CROK matchbox shaders, along with ARRI Look Files, were used to stylise shots of newspapers to fit the era. News reports were treated with CRT distortion.
Some key nighttime drone shots of Old Trafford had compression in the flat dark areas of the skies, so full sky replacements were tracked in as an alternative to denoising those areas.
The archive was cleaned up by denoising original images, which helped disguise some digital compression artefacts, then adding 'clean' film grain back over the top. Neat Video was used extensively throughout to clean up the darker contributor shots. The SDR version was generated using Dolby Vision.
Online
Online was completed by Splice’s Senior Online Editor Matt Parry in Avid Symphony utilising Boris, Sapphire and Universe Red Giant effects packages.
Mocha was used in conjunction with the effects packages where necessary. Matt used Neat video extensively throughout to denoise the interviews. All 4x3 native archives were panned and scanned to fit the full 16:9 frame to give the documentary a more cinematic feel.
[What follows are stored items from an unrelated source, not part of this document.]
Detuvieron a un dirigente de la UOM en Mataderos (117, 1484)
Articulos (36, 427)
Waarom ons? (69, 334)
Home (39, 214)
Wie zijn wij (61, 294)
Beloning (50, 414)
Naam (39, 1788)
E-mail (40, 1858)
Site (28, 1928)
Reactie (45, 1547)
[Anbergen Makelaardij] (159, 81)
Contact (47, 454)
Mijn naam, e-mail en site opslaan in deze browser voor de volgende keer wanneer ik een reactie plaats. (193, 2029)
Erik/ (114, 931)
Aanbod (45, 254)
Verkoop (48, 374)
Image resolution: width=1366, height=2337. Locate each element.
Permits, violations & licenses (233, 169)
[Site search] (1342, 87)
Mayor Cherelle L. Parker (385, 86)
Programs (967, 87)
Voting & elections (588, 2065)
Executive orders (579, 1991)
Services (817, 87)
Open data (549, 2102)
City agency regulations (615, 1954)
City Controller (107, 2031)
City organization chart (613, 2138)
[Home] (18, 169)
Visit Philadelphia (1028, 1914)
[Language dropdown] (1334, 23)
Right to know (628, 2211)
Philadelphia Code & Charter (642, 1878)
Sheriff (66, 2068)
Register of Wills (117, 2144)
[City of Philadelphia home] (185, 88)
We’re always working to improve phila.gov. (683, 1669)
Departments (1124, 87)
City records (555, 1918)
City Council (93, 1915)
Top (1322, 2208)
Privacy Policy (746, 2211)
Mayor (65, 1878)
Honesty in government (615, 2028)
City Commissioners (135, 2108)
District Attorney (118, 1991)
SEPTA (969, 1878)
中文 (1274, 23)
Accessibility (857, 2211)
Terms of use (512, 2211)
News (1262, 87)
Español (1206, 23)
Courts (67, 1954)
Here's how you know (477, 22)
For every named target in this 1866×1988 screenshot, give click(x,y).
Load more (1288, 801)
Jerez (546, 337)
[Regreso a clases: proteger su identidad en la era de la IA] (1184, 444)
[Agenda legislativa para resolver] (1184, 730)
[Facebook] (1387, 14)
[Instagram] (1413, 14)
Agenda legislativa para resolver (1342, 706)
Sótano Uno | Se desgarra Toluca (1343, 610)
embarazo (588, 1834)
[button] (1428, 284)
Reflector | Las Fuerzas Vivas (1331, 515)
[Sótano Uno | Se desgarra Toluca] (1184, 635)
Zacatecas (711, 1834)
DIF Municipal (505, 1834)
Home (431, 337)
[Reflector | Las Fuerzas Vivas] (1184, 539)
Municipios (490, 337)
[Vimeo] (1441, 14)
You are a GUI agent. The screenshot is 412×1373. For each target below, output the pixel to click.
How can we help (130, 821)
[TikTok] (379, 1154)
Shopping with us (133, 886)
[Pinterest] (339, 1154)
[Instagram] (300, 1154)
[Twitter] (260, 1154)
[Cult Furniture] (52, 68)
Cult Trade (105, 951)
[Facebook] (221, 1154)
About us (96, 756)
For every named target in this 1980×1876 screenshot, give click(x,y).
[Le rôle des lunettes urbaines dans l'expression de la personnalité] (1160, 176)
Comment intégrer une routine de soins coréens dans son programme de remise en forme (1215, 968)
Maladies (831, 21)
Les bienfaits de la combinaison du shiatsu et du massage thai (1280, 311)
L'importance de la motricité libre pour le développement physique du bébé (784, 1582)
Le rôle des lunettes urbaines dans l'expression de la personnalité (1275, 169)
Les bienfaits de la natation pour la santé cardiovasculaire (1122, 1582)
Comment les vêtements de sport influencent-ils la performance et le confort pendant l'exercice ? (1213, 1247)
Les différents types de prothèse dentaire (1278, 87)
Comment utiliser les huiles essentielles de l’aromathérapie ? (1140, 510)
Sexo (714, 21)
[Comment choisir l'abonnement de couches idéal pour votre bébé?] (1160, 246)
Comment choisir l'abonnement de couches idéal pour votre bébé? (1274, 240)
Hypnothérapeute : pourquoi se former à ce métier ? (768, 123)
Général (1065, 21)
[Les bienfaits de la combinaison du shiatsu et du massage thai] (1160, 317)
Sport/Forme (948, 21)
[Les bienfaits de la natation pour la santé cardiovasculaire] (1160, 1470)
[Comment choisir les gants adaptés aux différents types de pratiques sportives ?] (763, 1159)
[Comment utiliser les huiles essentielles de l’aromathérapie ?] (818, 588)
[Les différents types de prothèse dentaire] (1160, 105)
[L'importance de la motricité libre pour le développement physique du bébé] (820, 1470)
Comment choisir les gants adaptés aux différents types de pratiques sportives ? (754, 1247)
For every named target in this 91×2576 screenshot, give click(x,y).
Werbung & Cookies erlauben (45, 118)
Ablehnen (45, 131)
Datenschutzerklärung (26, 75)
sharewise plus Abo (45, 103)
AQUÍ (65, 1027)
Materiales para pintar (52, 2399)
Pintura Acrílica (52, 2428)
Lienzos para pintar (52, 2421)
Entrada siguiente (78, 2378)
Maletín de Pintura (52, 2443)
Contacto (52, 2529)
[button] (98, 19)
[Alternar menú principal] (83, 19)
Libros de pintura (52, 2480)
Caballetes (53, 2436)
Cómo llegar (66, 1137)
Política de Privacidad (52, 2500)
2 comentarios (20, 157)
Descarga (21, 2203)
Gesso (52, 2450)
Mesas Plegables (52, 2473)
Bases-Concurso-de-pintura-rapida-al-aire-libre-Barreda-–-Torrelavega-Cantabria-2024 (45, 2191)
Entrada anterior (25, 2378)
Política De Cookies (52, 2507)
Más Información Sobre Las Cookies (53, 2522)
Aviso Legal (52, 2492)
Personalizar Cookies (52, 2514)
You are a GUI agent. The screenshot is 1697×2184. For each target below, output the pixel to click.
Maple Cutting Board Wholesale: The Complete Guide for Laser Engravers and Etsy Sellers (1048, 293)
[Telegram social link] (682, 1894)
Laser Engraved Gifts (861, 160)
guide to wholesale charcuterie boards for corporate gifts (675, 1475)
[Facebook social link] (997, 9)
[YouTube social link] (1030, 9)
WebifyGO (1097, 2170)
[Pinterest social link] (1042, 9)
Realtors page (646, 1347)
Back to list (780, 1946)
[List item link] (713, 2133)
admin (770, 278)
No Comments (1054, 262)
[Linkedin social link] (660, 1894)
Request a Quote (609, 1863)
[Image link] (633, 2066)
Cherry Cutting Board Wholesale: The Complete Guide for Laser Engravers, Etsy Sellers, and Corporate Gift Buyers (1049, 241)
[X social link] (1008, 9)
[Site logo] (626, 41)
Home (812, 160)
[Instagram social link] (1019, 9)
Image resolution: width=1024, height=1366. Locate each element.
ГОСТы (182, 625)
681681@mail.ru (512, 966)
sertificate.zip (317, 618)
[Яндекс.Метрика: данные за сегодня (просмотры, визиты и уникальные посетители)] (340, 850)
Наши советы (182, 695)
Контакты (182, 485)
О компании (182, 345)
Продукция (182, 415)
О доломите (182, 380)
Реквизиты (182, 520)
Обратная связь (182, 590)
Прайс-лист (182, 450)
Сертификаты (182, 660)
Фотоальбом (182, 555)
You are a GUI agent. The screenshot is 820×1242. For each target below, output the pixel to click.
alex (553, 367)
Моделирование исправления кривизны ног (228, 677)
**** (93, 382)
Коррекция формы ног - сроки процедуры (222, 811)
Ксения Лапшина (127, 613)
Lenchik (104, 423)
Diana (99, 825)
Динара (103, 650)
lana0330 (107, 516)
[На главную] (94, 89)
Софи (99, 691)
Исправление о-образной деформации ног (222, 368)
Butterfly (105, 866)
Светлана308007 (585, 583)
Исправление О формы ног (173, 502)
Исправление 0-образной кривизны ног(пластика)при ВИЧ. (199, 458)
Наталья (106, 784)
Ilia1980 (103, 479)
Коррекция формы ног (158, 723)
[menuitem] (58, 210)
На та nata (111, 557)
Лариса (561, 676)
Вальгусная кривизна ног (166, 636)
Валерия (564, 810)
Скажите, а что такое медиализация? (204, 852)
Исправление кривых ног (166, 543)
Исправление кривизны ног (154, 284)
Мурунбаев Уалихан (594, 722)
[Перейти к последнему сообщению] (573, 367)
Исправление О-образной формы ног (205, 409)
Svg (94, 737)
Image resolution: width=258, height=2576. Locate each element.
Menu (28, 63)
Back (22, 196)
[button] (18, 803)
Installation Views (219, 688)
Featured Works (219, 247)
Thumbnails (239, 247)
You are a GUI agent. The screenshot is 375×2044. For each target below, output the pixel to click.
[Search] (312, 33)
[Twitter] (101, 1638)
Titles were all made in Photoshop and animated within Avid.
Audio Mix
Working with Director Mat Hodgson, Splice’s Joe Cochrane crafted a dynamic mix that pushes and pulls the music around the action and commentary, whilst anchoring the film around the contributor's dialogue. George Fenton’s music score further elevated the dynamism, with several scenes being reworked down to minute detail to make the music as punchy as possible whilst still fitting around match commentary and sound effects.
Joe mixed The United Way using ProTools Ultimate with an Avid S6. Splice used our in-house audio team to tracklay the sound effects, record Foley and edit the dialogue. Izotope's Post Production Suite 5 was used extensively to clean up noisy dialogue and enhance archive footage. AudioEase's Speakerphone was used to adapt modern commentary to match the time span in which the film takes place, evolving as it progresses towards the present day.
Where To Watch
The United Way is available on Sky and Now TV.